On June 19, 1838, Mulledy signed a contract with Henry Johnson, a former Louisiana governor and U.S. senator, and Jesse Batey, a plantation owner. The agreement sold 272 enslaved people for $115,000, equal to over $3 million today. Johnson and Batey intended to use them on their sugar plantations in Louisiana.

The deal included payments over ten years with 6% interest. The first group of 51 people was transferred after a $25,000 down payment. Every person—men, women, children, and infants—was listed by name, their humanity reduced to line items in a contract.

More than half of those sold were under 20, and nearly a third were under 10. Many were forcibly separated from their families, directly violating Roothaan’s condition to keep families together.


The Voyage South and Life on Plantations

In November 1838, many of the enslaved were transported aboard the Katherine Jackson, a slave ship departing Alexandria, Virginia, for New Orleans. After three weeks at sea, the survivors arrived in Louisiana and were sent to plantations in Iberville Parish, including the West Oak Plantation.

Only 206 of the 272 enslaved people listed actually arrived in Louisiana. The others were either left behind, escaped, or died. Conditions on the voyage and on the plantations were harsh, with grueling labor and no rights.


Resistance and Reckoning

Not all Jesuits agreed with the sale. Priests like Father Joseph Carbery protested the decision and even warned enslaved families of their fate, helping some escape, including members of the Mahoney family. Roothaan later expressed deep regret, saying it would have been better to lose money than to commit such a moral wrong. He removed Mulledy from his position and sent him to France in punishment.

Georgetown College received $17,000 from the sale—almost half of its debt at the time. While it never received the full $115,000, the transaction undeniably stabilized the school’s finances, built in part on human suffering.


Rediscovery and Modern Accountability

The history of the 1838 sale faded from public memory until 2014, when student Matthew Quallen began investigating Georgetown’s ties to slavery in articles for the student paper, The Hoya. His work, followed by a 2015 New York Times investigation, forced the university to confront its past.

That same year, alumnus Richard Cellini founded the Georgetown Memory Project, which aimed to trace the descendants of the 272 enslaved people. Through archival research, DNA analysis, and old plantation records, the project identified thousands of living descendants, many still in Louisiana. These efforts led to the formation of the GU272 Descendants Association, named after the original 272 individuals listed in the sale.


Memorials and Ongoing Reflection

In 2017, Georgetown University renamed Mulledy Hall to Isaac Hawkins Hall, after the first person listed in the sale documents. A plaque outside the residence hall now honors the enslaved individuals whose lives were traded for the college’s survival.

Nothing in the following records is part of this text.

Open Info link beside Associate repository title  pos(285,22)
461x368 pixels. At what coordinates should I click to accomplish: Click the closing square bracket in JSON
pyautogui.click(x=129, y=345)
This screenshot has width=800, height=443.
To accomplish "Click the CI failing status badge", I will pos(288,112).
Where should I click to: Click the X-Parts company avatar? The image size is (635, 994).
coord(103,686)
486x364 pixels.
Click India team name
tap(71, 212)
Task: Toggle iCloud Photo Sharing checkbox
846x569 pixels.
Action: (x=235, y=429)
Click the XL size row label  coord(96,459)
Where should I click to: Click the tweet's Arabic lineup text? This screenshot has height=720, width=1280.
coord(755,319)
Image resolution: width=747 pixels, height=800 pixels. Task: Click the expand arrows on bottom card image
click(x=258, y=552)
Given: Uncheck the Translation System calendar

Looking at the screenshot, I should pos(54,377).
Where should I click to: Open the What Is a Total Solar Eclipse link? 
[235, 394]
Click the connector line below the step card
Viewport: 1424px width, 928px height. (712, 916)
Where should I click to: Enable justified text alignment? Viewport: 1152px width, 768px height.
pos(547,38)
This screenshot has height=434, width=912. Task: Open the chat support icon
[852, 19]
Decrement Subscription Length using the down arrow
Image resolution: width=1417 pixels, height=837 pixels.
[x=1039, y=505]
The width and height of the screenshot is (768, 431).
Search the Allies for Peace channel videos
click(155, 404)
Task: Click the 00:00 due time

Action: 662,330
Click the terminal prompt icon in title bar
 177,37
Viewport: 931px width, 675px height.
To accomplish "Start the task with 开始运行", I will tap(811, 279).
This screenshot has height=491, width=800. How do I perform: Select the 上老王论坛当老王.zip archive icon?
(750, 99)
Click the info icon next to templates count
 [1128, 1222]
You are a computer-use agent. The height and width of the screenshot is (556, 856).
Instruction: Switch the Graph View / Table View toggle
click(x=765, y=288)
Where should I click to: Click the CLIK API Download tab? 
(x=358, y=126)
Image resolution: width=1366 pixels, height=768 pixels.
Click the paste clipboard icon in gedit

Nearby, the Georgetown Slavery Archive in Lauinger Library offers public access to documents, records, and exhibits related to the sale and the university’s deep connections to slavery.


Conclusion

The 1838 Jesuit slave sale stands as a painful reminder of how educational institutions in America were often built on the backs of enslaved people. Though Georgetown University has taken steps to acknowledge its history—through memorials, scholarships, and partnerships with descendants—the trauma of the past still lingers.

This story is no longer buried. It is part of Georgetown’s legacy—a legacy the university continues to reckon with, and one the nation must not forget.